▶ **How to complete this task**
Pictures in the data below are not part of the copy; transcribe everything else exactly.

▶ **Supplied material**
++++++
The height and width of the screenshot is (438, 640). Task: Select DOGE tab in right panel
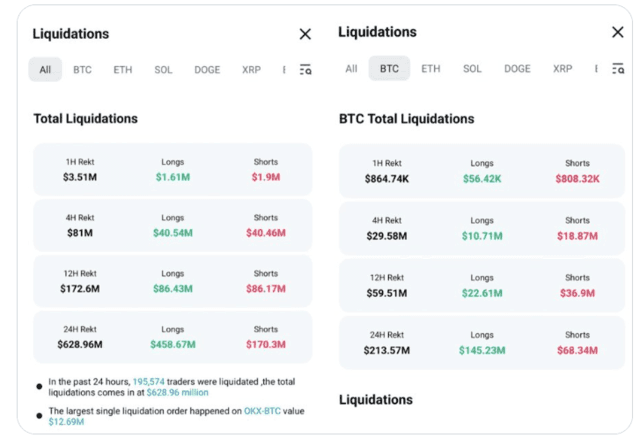[x=517, y=69]
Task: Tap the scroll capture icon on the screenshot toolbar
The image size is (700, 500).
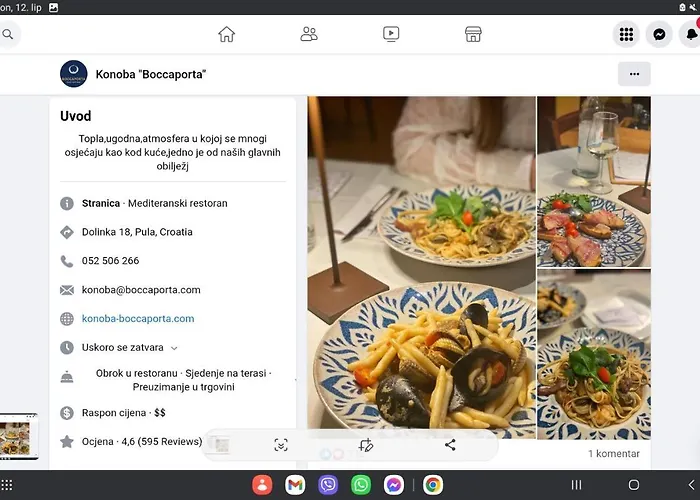Action: (281, 445)
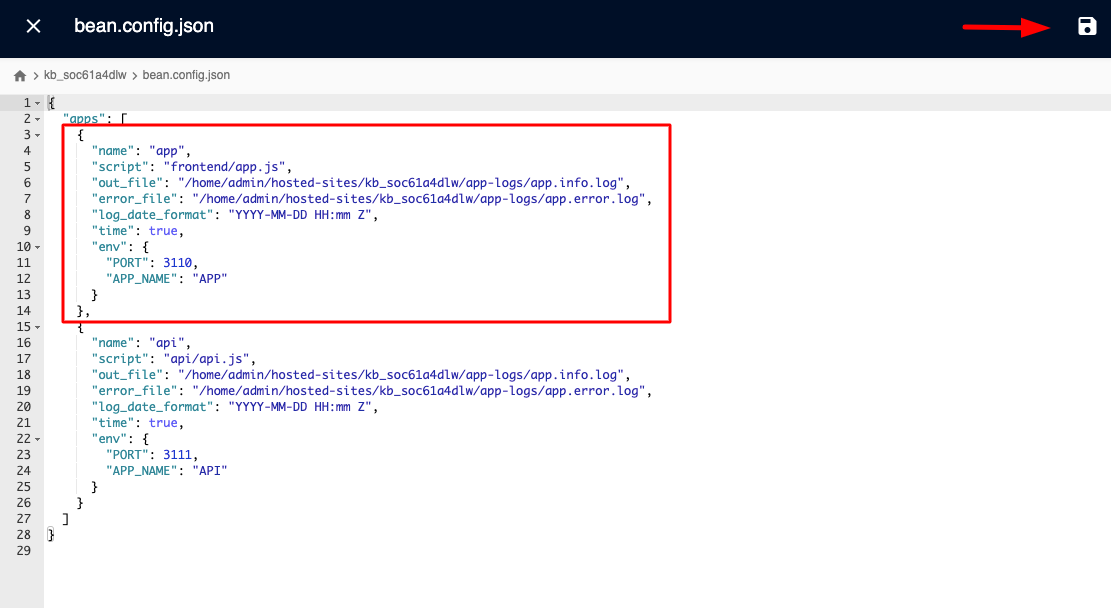Click bean.config.json in the breadcrumb path
This screenshot has height=608, width=1111.
tap(186, 76)
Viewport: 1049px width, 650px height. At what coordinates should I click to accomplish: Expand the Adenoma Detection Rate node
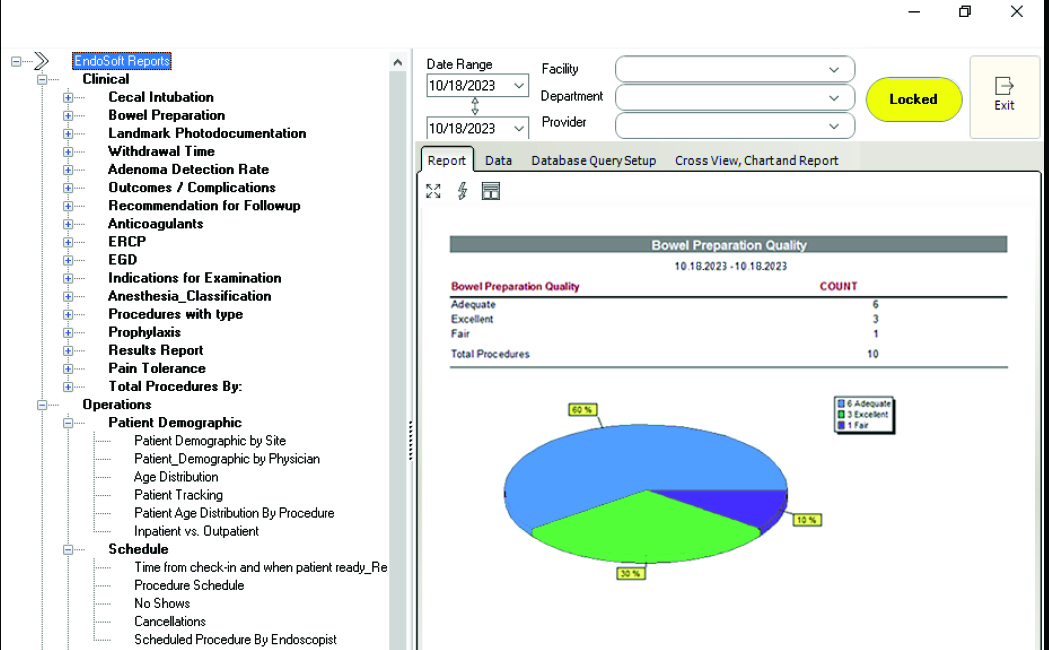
++++++
▶ **Task output**
The height and width of the screenshot is (438, 640). Task: Select DOGE tab in right panel
[x=517, y=69]
Task: Tap the scroll capture icon on the screenshot toolbar
The image size is (700, 500).
Action: (281, 445)
Click bean.config.json in the breadcrumb path
This screenshot has height=608, width=1111.
tap(186, 76)
Viewport: 1049px width, 650px height. At what coordinates should I click to accomplish: Expand the Adenoma Detection Rate node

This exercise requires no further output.